Iraqi ploy keeps American-led arms team off the job
Published January 14, 1998
BAGHDAD, Iraq (AP) — Using a bureaucratic ploy, Iraq once again prevented a U.S.-led arms inspection team from doing its job Tuesday. The move drew new warnings from Washington that it will not tolerate interference in the U.N. program to find Iraq’s hidden weapons.
Team leader Scott Ritter, ready and waiting at U.N. headquarters in Baghdad, was left in the lurch when his Iraqi escorts failed to show up for a planned inspection tour of suspected weapons sites.
The move was less dramatic but no less decisive than the actual blocking of inspectors that set off the last Iraq-U.N. crisis, when American inspectors were eventually thrown out of Iraq in November and arms inspections were halted for three weeks.
Iraq’s newest challenge — which came a day after it warned it would ban inspections by Ritter’s team because it had too many Americans — produced a replay of last year’s crisis rhetoric.
Iraq’s state-run press accused Washington of trying to “injure the dignity of Iraq,” and America’s U.N. ambassador said Iraq was instigating a new confrontation.
“I can tell you, patience is running out in a lot of Security Council capitals.

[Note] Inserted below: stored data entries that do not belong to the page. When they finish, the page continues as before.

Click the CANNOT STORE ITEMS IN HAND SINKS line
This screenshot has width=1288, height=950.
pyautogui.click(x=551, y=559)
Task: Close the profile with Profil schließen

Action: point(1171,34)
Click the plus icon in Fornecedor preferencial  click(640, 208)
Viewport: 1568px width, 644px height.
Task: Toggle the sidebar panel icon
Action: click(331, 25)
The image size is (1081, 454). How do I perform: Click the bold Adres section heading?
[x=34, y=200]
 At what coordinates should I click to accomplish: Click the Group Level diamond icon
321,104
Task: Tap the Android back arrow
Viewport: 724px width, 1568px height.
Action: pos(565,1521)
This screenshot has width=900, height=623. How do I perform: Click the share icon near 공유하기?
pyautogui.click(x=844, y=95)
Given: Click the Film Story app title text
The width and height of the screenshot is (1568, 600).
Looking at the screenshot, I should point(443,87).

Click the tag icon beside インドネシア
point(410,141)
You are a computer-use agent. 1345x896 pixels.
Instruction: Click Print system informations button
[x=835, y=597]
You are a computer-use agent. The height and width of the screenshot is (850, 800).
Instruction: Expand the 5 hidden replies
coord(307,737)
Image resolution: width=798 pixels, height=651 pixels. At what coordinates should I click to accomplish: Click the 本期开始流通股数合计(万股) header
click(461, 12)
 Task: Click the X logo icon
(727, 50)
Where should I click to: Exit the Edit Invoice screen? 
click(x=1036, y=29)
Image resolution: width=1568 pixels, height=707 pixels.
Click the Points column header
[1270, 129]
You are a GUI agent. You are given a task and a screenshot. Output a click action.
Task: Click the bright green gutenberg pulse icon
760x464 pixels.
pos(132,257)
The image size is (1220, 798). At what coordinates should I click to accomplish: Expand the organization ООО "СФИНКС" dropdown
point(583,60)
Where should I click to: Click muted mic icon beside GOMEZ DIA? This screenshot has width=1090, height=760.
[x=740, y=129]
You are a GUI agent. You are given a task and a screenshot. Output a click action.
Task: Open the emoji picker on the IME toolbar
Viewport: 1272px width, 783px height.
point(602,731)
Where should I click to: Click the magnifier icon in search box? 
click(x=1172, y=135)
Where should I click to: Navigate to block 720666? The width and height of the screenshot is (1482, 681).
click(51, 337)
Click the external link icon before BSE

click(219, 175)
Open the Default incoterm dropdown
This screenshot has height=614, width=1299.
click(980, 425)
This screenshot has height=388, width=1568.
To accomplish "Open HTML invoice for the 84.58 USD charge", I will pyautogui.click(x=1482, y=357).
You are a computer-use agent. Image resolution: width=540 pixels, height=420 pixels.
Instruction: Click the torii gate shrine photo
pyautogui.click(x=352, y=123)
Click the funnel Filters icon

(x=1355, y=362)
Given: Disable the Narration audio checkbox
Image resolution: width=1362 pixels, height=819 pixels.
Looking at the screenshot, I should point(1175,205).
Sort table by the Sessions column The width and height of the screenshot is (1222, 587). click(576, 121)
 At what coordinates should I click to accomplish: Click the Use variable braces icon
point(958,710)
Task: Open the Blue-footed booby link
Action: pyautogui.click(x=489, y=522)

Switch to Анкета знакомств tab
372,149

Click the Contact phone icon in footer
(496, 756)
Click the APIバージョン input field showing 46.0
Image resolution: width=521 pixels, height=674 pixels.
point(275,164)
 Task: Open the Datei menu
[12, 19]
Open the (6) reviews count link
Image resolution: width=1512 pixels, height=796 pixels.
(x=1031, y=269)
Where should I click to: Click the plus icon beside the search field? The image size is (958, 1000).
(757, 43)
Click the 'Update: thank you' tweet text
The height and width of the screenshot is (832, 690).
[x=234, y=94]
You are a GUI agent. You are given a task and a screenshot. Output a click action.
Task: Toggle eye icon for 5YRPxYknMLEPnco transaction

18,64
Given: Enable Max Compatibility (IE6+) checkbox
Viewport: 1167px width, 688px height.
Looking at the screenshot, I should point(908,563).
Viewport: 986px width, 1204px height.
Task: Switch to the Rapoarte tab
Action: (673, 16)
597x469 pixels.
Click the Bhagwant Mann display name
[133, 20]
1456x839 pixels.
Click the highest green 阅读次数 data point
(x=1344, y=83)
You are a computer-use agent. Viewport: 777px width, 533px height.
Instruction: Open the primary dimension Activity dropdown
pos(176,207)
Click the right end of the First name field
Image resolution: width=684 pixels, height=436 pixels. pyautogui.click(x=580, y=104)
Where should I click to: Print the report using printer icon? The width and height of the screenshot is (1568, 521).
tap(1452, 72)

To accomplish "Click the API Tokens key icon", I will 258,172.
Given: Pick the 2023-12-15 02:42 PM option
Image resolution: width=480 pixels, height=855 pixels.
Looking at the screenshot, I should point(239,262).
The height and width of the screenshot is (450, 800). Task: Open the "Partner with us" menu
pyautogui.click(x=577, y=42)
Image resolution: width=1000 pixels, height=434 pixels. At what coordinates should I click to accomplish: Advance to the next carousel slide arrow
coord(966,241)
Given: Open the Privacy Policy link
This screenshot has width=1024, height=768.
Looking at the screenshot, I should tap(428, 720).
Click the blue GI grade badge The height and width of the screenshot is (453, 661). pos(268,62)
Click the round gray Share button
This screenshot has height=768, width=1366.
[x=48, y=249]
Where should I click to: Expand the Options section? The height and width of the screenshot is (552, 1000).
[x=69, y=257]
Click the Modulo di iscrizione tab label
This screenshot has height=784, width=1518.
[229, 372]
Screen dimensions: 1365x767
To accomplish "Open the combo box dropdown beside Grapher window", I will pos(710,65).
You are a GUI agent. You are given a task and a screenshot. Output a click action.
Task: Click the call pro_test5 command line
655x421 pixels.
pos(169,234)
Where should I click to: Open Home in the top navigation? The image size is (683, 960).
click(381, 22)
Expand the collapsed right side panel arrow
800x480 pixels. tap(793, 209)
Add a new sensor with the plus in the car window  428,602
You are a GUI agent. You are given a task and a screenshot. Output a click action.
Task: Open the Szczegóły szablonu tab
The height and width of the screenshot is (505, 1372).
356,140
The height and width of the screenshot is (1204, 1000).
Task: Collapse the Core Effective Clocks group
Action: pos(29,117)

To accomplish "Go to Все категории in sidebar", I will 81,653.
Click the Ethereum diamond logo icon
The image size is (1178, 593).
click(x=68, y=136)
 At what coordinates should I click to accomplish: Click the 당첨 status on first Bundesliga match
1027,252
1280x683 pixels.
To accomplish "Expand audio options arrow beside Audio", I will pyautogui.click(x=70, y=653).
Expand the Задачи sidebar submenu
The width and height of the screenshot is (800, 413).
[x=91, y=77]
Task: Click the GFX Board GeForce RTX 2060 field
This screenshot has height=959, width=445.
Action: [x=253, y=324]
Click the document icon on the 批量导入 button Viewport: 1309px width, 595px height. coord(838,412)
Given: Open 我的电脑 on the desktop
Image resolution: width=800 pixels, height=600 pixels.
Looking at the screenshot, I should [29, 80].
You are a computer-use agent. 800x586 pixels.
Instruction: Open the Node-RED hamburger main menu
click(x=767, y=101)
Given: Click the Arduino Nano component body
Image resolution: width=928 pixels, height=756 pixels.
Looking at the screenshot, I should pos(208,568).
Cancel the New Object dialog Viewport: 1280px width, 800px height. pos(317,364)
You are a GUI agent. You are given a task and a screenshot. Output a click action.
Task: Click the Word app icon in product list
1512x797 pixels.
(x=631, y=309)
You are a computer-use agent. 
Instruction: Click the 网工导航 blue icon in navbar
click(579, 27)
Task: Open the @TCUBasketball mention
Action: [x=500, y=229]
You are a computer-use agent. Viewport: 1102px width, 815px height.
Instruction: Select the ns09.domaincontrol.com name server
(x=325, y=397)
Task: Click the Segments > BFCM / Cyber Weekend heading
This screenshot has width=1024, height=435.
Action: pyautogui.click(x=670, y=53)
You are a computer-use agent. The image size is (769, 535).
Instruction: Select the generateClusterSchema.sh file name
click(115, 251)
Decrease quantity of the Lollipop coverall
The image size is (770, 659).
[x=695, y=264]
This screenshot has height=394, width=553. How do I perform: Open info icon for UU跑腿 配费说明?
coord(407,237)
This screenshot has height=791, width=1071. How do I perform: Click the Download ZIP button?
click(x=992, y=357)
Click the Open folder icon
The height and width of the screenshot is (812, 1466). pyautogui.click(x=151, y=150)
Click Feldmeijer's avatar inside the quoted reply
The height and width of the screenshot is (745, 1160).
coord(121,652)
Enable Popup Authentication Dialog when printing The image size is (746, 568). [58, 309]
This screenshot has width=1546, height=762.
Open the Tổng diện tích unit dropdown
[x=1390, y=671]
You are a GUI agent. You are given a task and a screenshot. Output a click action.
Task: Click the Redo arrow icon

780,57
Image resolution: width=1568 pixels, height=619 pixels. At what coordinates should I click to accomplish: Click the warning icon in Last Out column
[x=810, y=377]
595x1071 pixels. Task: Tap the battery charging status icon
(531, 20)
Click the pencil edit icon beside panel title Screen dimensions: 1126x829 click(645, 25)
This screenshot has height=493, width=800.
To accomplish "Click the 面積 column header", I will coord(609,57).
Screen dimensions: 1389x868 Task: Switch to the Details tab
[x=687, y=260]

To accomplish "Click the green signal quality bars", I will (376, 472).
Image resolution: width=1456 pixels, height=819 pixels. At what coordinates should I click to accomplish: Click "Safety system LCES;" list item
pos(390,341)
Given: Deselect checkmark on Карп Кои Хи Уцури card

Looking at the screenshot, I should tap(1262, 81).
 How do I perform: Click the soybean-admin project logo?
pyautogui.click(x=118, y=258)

The Iraqis are really pushing this to the brink,” Ambassador Bill Richardson told ABC’s “Good Morning America.”
“It really looks as if Iraq is looking for any excuse not to comply with its international obligations toward the Special Commission and the Security Council,” said British Ambassador John Weston.
He said that Iraq’s failure to comply with U.N. resolutions “will certainly have consequences, and those consequences will not be the early lifting of sanctions.”
Iraq countered with its ambassador to the United Nations, Nizar Hamdoon, charging that the heavy use of American and British inspectors underscores that these countries have “the aim of misleading the Security Council and international opinion about the facts in Iraq.”
Ritter’s move, the Iraqi ambassador said, was part of a ploy to lend credence to Iraqi opposition claims that Baghdad has subjected its prisoners to “chemical and biological” experiments using insecticides.